It happens sometimes when there is some empty space in the CPU register with which it can make the variable, at that time only in our register these variables are made.

So, with this storage class what happens is, the variable becomes very fast as compared to normal variables.

If you see an example here, how to write a register storage class, so the syntax is absolutely the same.

You just have to change the keyword and register and your variable declaration line will be defined in register storage class.

So, this was about auto and register storage classes.


We will go ahead and see our third storage class which is a static storage class.

Now variables which need to retain their values even outside their scopes are declared under the static class.

Now what is this trying to say? We spoke about the part of the program which means the curly brackets.

What we do is when any variable is made in auto storage class.

At that time, in the block in which the variable is made, it is limited to that, its functionality works within that.

But if we have to make such variables which can be used outside as well and even after extracting and accessing it multiple times, its value should always remain the same or static.

At that time, we are using this static storage class, you might find it complex to hear and you might not be able to understand it.

There is no problem as we are going to explore it practically, how the static storage class works and in which all situations it tackles and provides the solution.

The way to write it is also very simple.

You just have to write a static keyword in front of your variable declaration and your static storage class is ready.

So, till now we have seen and declared three storage classes here.

Now we will go to our fourth storage class and we will see what exactly it is.

So, the fourth storage class is extern storage class, what this basically does is, variables which are declared in a scope or block can be used in another block are created using extern.

Extern also helps to share variables from one file to another, here when we spoke about the part of the program in which you had made a variable, you cannot use that outside.

but If you still wish to use it outside so at that time you declare it under extern storage class.

What happens in this?

Suppose you have made a really big application for which you require different C program files.

Which means your work doesn't get complete with one C program file.

So, you have made and kept multiple interlink C program files.

And what you have to do is in any one program file, the variable that you have made, you have to use the value of the same in another C program file so at that time also you can declare it under extern storage class.

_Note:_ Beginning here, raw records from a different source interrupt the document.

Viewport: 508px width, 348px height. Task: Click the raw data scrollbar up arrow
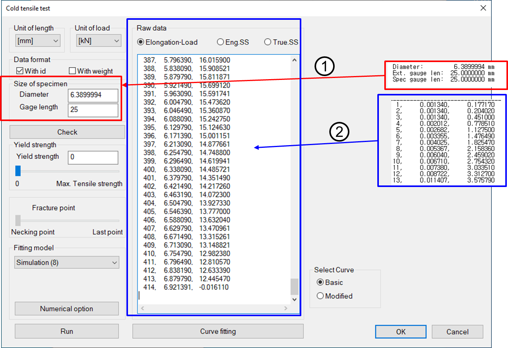[294, 60]
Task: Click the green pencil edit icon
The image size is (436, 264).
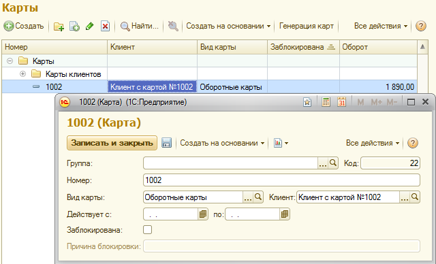Action: [89, 26]
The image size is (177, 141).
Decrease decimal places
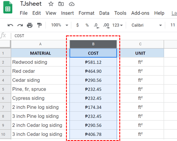coord(96,25)
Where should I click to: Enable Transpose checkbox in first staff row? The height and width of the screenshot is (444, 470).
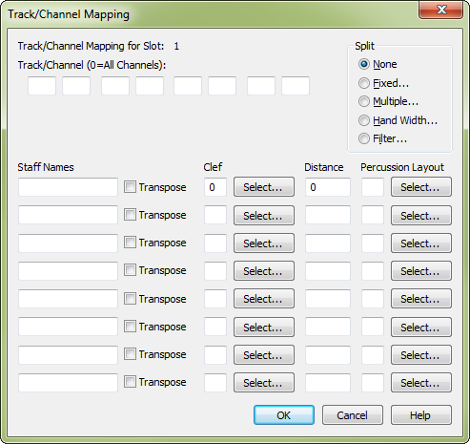pyautogui.click(x=130, y=187)
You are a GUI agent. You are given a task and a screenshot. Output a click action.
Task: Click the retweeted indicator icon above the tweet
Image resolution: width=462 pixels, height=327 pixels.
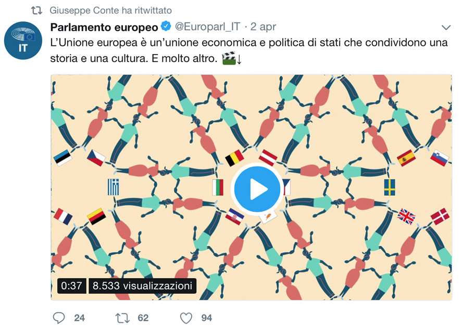coord(36,10)
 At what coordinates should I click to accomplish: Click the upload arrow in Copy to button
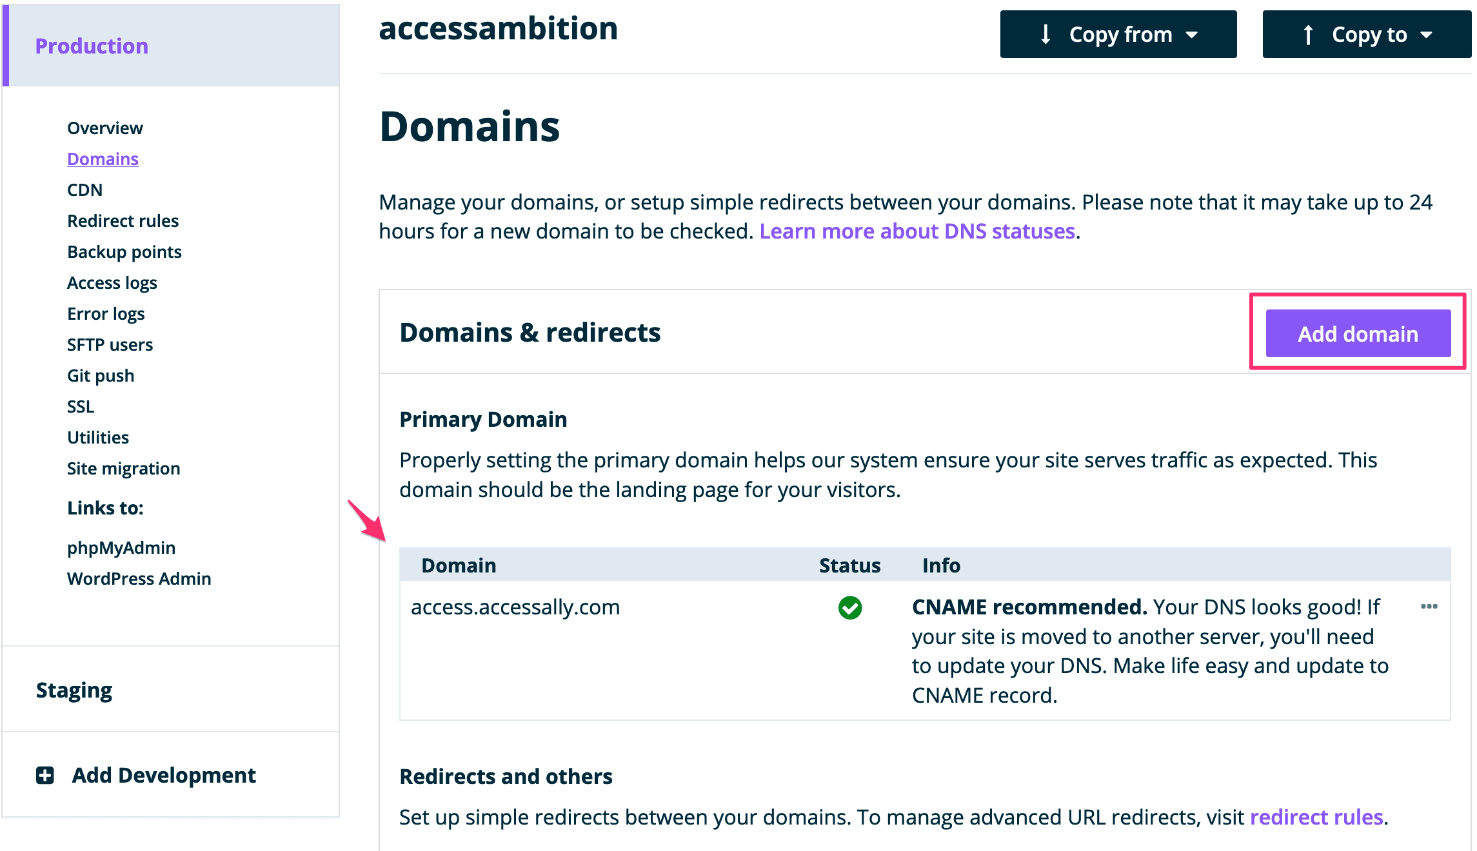coord(1308,34)
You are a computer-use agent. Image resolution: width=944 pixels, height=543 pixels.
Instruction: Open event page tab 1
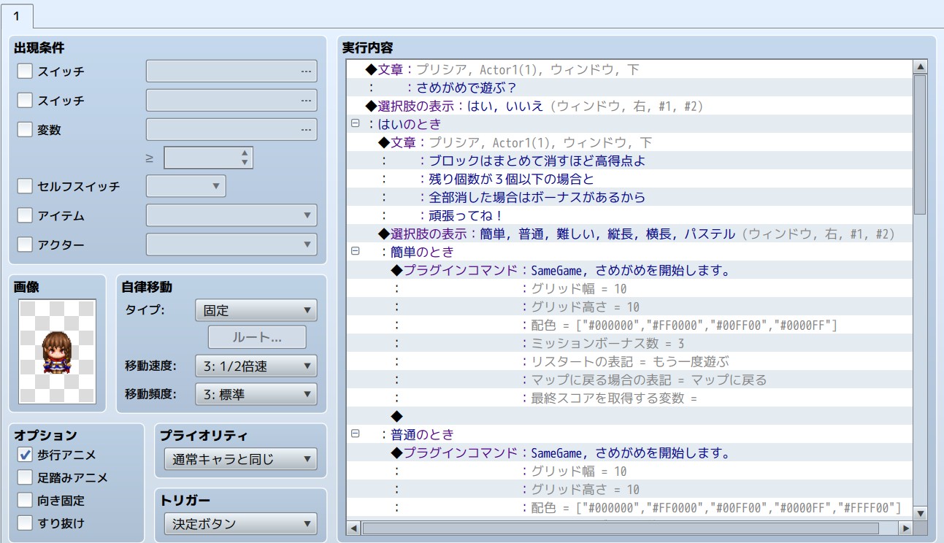tap(16, 16)
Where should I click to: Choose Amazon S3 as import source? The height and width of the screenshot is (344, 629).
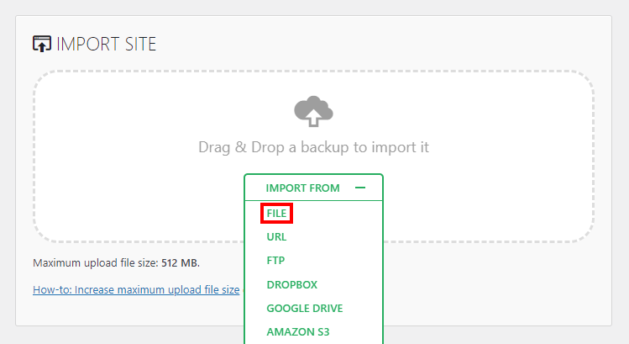[x=298, y=332]
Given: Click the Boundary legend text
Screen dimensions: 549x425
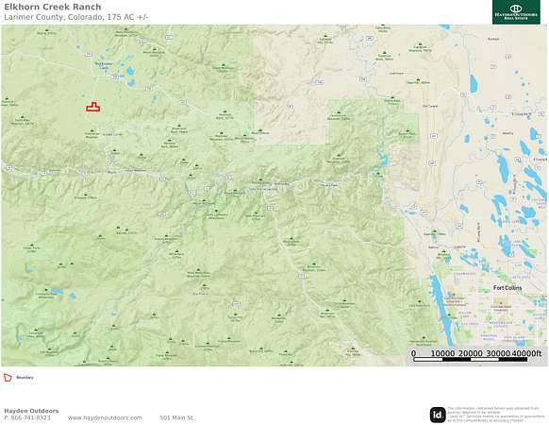Looking at the screenshot, I should 25,378.
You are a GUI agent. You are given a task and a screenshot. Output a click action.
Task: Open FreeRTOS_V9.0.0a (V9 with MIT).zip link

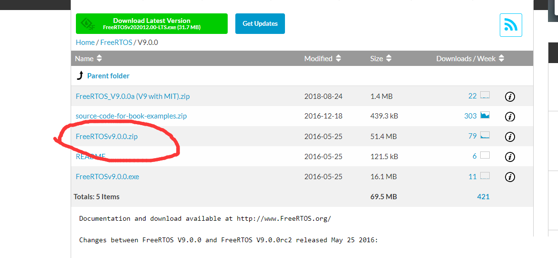(132, 96)
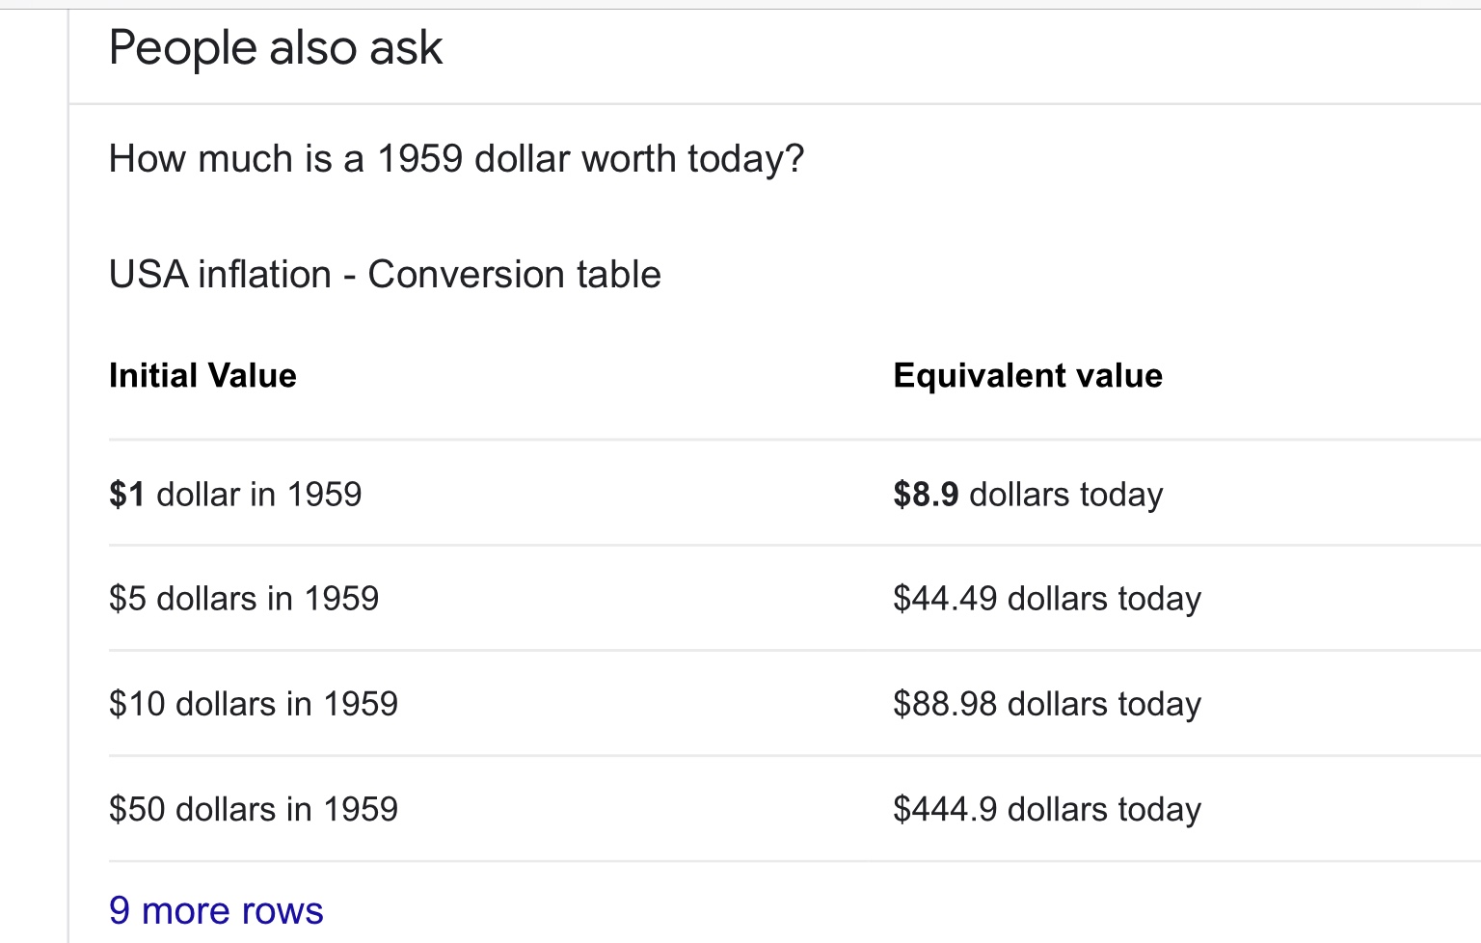The height and width of the screenshot is (943, 1481).
Task: Click the bold "$8.9" amount
Action: pyautogui.click(x=926, y=495)
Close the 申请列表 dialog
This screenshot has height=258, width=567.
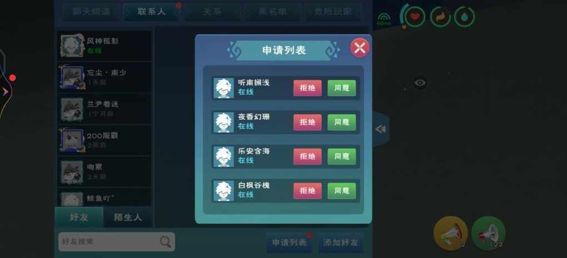point(360,48)
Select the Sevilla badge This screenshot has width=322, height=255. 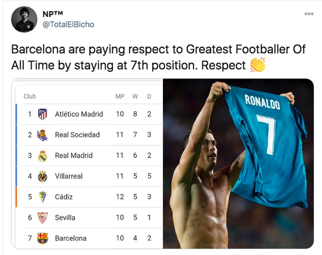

What happens with this is if in any other file you have stored the value in the variable, that value you will get in another file.

We will quickly understand it practically, with that we will be clear about the things.

The syntax to write extern is also the same.


You have to write Extern as a keyword, you have to keep the integer data type and the variable that you want to extract for some other place.

You will write those variable’s name over here.

That's it.

after that you don't need to do the initialization as the initialization will be extracted from where the variable was first made.

So, this was about four storage classes.

We saw theoretically, concept wise, how these storage classes are different from each other and how they work separately from each other.

Now, it is the time to see them practically.

Now, we will quickly go into our text editor and here we will see here with the help of different programmes how these storage classes work.

This is one program related to auto storage class, where we have made three variables of different data types, without initialising them, which means without storing any values in them, we wish to print them.

When we will print them, what will exactly be printed, all those things we will be seeing here.

So, this is defined under the auto storage class because we have not written any storage class in front of it, so we know that by default storage class which means the auto storage class has got linked with it and all the variables must be following the auto storage class rules.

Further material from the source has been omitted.